Yeah, he needs some lamb.
He opens the door, and it's the shawarma man.
And he says,
How is it you've come to arrive here?
What the fuck is your problem, man?
I don't curse.
I'm from place, no curse.
I believe in religion.
You know bad, you bad.
Sign say closed.
No, you cannot have prisoner sleep on top of my table.
No, I will not allow it on my court.
No, I don't have any relative in jail.
Get out of shot.
No, sign say closed. You go. You go Get out of shot. No. Sign say closed.
You go.
You go.
Hold on.
You leave a trail of crack rock.
Why you do that?
Why?
Take crack rock with you.
What do I?
Gone.
Otis Nixon.
How is it?
Good Christ almighty.
How is it you fucking come to arrive here?
That's unbelievable.
That's so much crack.
So much crack.
All over the truck.
It's in his pockets.
He's got two crack pipes and then pulls it back.
Just in case I ran out of crack.
Boom.
Got this, too.
Here's some more.
So they're like, I thought this was your son's.
It obviously isn't my son's.
So June 9th, as if things aren't going bad enough for him here, June 9th, 2003, there's
a fire.
Or June 9th, 2013.
Very good.
Thank you.
There's a fire at his home that he owns.
He doesn't live there, but he owns a home in Ackworth, Georgia, and his home is burned to the ground.
Nixon's son used to live there, but at the time of fire, it was a guy named Mike Mosley that lived there.
There was a dispute with a neighbor, and the neighbor was arrested and admitted to burning the house to the ground.
So his ex-neighbor burned his house to the ground also.
He had nothing to do with that one.
This is not on him.
He wasn't like cooking up crack rocks and burning the thing down and nothing like that.
That would be a great story though.
Absolutely.
So August 13, 2013, he's indicted for the drug charges for May for all that crack and cocaine because good Christ.
January 18, 2014, he is arrested for violation of probation.
Wow.
They pick him up early in the morning.
He got probation for all that?
He was on probation still.
So this is a violation of another violation.
He might not have met with his officer.
There's a million ways to violate.
So they pick him up early in the morning on January 18th.
He's held until January 22nd.
Wow.
So he's there until he gets out on bond.
I don't know why.
Now, in November of 2014, Candy Statton starts talking.
Oh.
His ex-wife there.
Fantastic.
This one is 20 years older.
She gives an interview saying that.

Exercise set —
1. Reproduce the transcript word for word between "There's a fire" and "house to the ground.", inclusive.
2. Give every person whom the transcript names with both a first and a last name.

Dataset content —
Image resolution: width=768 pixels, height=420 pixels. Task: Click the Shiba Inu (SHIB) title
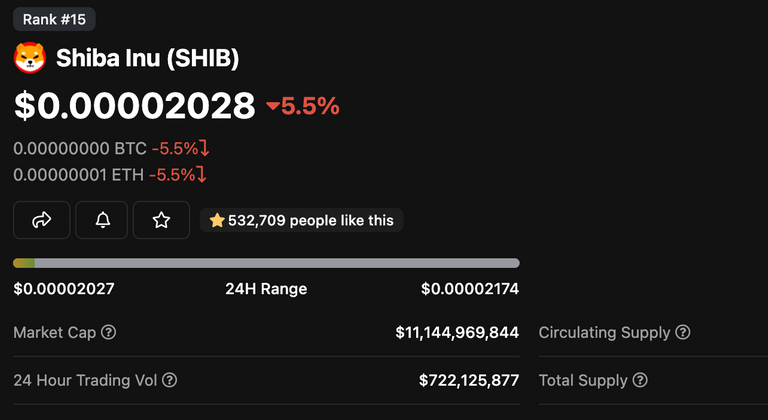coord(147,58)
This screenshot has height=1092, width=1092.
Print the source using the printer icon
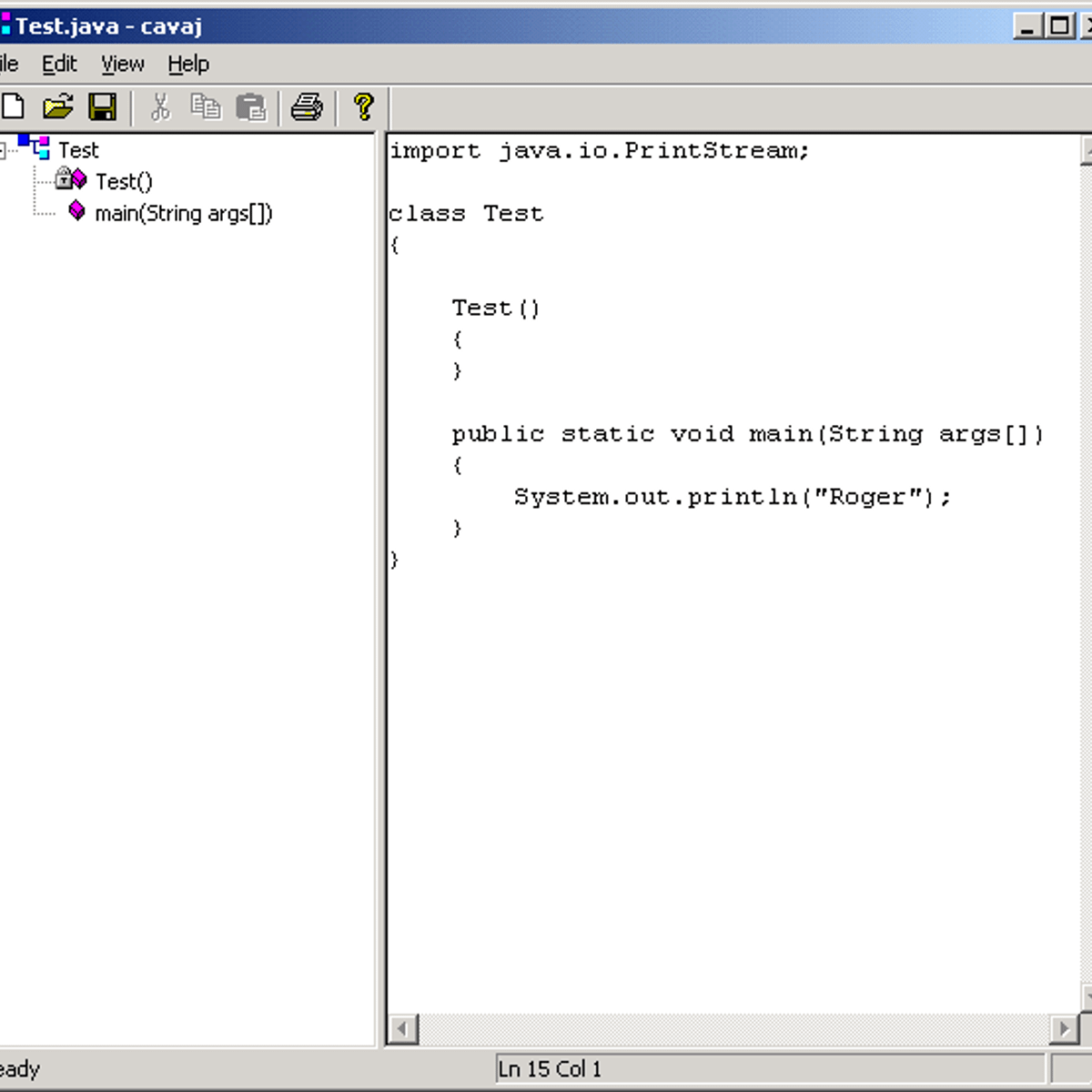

Problem solutions —
1.
There's a fire at his home that he owns.
He doesn't live there, but he owns a home in Ackworth, Georgia, and his home is burned to the ground.
Nixon's son used to live there, but at the time of fire, it was a guy named Mike Mosley that lived there.
There was a dispute with a neighbor, and the neighbor was arrested and admitted to burning the house to the ground.

2.
Otis Nixon
Mike Mosley
Candy Statton